Adaptations of young adult fiction have proven to be solid winners in Hollywood, but with Ready Player One, the techno-dystopic undergirding and nostalgia mining throughout make this film a broadly appealing tale, one squarely in director Steven Spielberg’s wheelhouse.
Set mainly in the virtual world of OASIS, Ready Player One follows a rag-tag group of underdogs on a quest, with the requisite legion of bad guys there at every turn. The real world is an ugly one, filled with sordid living conditions and debtors’ prisons. The only refuge available is an escape to OASIS.

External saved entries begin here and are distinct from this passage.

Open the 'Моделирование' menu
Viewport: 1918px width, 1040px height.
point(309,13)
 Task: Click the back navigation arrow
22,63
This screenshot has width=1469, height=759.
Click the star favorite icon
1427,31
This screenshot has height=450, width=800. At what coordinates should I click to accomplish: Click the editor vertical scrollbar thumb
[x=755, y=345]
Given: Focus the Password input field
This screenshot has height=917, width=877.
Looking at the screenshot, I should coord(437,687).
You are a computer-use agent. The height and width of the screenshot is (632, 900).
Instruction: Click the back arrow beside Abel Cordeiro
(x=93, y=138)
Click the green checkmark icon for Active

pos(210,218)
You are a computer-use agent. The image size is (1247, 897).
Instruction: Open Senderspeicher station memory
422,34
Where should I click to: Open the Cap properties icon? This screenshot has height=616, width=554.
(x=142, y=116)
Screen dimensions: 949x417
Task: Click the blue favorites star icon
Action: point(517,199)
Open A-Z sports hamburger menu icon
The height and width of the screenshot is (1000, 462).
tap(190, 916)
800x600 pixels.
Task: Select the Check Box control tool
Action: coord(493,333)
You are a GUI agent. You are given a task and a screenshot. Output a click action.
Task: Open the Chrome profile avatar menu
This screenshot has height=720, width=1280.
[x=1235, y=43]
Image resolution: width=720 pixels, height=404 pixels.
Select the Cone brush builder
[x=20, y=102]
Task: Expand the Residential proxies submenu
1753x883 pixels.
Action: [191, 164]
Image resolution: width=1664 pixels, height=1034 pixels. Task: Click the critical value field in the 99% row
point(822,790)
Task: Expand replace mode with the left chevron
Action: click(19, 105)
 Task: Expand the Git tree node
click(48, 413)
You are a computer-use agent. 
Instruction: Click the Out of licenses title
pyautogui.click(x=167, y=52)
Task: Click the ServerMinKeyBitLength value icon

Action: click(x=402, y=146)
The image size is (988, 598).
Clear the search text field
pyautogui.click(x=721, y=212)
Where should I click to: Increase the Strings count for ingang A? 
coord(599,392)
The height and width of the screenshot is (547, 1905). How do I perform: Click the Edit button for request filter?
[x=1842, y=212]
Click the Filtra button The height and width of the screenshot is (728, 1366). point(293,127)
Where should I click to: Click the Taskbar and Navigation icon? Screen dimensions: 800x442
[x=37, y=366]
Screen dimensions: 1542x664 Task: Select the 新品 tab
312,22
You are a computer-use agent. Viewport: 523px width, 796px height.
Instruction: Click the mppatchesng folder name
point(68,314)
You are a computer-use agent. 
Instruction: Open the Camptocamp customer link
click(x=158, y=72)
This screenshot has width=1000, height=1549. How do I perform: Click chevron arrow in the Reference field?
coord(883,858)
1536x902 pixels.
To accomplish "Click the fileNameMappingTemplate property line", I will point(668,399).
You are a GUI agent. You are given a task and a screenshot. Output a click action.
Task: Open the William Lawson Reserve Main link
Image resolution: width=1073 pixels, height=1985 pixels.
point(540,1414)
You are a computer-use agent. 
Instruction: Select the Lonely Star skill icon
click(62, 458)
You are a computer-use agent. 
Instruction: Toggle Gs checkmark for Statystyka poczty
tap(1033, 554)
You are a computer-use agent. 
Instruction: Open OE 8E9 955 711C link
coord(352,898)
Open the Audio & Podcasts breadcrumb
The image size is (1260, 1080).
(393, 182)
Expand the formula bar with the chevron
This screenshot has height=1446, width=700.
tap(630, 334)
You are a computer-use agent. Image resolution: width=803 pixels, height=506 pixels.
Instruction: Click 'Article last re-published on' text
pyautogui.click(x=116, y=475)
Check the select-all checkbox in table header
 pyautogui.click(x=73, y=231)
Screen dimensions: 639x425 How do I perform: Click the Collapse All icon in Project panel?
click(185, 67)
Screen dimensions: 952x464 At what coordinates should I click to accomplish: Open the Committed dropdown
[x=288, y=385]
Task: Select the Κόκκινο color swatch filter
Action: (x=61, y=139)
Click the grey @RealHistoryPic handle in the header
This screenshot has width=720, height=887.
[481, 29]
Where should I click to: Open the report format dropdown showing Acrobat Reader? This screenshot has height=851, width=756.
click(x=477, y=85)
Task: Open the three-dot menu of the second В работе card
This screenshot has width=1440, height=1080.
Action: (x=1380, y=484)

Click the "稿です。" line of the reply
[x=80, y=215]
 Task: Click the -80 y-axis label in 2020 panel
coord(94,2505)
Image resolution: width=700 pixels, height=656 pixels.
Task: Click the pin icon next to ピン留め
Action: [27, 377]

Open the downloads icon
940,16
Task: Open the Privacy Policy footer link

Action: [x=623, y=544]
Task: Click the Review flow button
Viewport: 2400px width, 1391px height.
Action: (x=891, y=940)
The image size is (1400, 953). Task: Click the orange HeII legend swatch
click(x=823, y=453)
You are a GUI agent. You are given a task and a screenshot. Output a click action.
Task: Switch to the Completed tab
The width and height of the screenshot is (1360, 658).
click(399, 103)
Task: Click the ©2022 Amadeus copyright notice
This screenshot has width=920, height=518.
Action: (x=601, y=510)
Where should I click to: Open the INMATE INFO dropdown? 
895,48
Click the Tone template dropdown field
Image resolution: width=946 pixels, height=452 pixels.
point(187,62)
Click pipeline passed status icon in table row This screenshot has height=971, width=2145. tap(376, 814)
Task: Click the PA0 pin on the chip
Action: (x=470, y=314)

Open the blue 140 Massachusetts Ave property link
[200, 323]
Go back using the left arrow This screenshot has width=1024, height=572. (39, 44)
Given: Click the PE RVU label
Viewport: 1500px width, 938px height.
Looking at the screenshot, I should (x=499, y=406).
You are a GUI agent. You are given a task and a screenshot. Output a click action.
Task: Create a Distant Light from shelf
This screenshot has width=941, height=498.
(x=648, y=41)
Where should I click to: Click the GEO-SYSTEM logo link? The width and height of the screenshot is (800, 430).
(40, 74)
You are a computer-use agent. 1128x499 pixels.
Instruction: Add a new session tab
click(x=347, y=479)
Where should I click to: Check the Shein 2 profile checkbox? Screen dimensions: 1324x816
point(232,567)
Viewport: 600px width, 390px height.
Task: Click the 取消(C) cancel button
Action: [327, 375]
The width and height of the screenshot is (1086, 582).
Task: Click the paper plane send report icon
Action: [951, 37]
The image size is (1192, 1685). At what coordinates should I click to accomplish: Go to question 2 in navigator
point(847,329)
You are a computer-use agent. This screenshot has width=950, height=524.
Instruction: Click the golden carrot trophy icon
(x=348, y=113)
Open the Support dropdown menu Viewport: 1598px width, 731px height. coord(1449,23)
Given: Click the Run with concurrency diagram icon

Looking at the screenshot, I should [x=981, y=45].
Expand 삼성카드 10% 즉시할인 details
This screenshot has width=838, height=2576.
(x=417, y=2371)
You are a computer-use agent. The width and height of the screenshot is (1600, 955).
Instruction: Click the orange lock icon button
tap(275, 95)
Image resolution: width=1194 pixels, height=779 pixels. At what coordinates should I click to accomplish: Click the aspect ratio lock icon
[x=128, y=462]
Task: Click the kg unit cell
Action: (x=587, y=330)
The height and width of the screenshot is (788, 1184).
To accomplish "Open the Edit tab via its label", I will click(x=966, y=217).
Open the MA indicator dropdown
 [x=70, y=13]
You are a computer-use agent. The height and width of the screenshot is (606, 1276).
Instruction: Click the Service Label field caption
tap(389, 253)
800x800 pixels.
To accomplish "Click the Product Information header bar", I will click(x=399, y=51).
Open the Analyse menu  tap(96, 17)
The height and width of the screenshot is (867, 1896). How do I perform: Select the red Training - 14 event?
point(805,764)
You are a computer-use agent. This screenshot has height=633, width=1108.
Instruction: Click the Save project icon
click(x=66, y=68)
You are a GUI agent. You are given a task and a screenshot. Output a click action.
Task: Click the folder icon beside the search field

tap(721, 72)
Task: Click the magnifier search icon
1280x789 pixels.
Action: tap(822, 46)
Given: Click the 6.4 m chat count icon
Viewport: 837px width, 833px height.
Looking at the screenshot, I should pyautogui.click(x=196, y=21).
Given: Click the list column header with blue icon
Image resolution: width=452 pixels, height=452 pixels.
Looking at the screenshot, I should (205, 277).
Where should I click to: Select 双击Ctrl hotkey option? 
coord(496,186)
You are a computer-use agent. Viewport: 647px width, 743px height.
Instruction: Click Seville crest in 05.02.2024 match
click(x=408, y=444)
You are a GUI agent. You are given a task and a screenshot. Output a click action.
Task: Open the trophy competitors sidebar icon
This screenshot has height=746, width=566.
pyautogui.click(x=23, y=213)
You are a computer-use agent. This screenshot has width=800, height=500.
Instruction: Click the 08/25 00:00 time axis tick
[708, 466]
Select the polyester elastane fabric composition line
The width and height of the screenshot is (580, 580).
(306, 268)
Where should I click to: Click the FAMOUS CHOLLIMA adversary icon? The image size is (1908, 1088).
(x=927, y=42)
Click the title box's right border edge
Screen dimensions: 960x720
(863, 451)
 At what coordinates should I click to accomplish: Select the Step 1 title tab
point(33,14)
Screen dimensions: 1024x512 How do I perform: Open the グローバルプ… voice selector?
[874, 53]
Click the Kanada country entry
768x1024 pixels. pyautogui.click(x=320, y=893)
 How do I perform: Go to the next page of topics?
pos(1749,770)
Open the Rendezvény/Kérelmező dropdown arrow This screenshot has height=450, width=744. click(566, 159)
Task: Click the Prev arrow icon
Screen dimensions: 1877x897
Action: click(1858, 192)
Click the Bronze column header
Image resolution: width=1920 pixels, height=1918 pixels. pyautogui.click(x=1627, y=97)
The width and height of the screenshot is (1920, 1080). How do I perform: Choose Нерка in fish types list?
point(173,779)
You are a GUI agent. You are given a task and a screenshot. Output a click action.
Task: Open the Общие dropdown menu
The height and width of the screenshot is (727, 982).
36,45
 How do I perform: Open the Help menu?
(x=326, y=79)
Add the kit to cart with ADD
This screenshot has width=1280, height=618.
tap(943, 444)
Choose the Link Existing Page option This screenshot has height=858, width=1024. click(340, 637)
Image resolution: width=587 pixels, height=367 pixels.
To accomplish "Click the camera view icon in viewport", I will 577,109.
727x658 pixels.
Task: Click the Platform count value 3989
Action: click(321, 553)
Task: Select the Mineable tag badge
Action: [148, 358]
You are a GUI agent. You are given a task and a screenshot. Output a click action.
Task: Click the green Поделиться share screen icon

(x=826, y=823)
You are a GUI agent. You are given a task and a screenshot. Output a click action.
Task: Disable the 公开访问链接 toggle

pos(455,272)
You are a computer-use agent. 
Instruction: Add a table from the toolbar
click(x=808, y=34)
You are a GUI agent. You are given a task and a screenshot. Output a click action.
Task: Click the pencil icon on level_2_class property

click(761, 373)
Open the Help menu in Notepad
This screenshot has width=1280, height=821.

The central conceit of the story revolves around the quest, a gauntlet set up by OASIS’s creator Halliday (Mark Rylance), a tech visionary more Woz than Jobs. After his death, he set up a challenge, the winner of which would inherit this second world in its entirety. His near-crippling obsessions become the key to unlocking riddle after riddle.
Born in 1972, Halliday is a child of the ‘80s, and Reagan-era movies, music, and video games are the source material for all that follows. This means a solid, synth-heavy soundtrack and some very cool cinematic tie-ins. As a plot device this could easily turn into ridiculous fan service, but Spielberg keeps it from going there, using a great adaptation of the novel written by the author Ernest Cline and screenwriter Zak Penn.
The band of outsiders seeking the prize is fronted by Wade Watts (Tye Sheridan), known online as Parzival. He lost his parents in the great tragedy that struck the world and has transformed into a Halliday scholar in order to win the game. He has a small group of friends, and even meets a female counterpart in Art3mis (Olivia Cooke) who keeps him sharp and allows young love to flourish, a very ‘80s movie thing to have happen.
The baddies come in the form of IOI, a corporation bent on winning the game itself and bastardizing OASIS. The head of this venture is Sorrento (Ben Mendelsohn), a fairly typical Spielbergian bad guy but with a slight lack of confidence and competence. It keeps his malevolence in check. T.J. Miller is brought in for laughs as an online mercenary, a move that works, but also feels a tad out of place.
As with any big-budget aspiring blockbuster, there are going to be action sequences, and in Ready Player One they are not only accomplished with technical acumen but always serve to further the story in important ways. Fights, car chases, battle scenes. Every one works.
Much in the same way the characters pour over every aspect of Halliday’s life, fans will pour over the purchasable version of Ready Player One as well one day. There’s just too much going on in any of the busier scenes to catch it all. One could literally make frame-by-frame breakdowns to eke out every reference and nod. This isn’t necessarily a good thing. That way madness lies.
Ready Player One is going to appeal to the broad swath of humanity. Young folks will dig the action and the toys come to life, even with language that gets a little salty at times. Nerds of all stripes will find something to pin their hat on, but even run-of-the-mill audiences will be captivated and drawn into this world of excitement, friendship, and nerdery. Summer movie season starts early this year.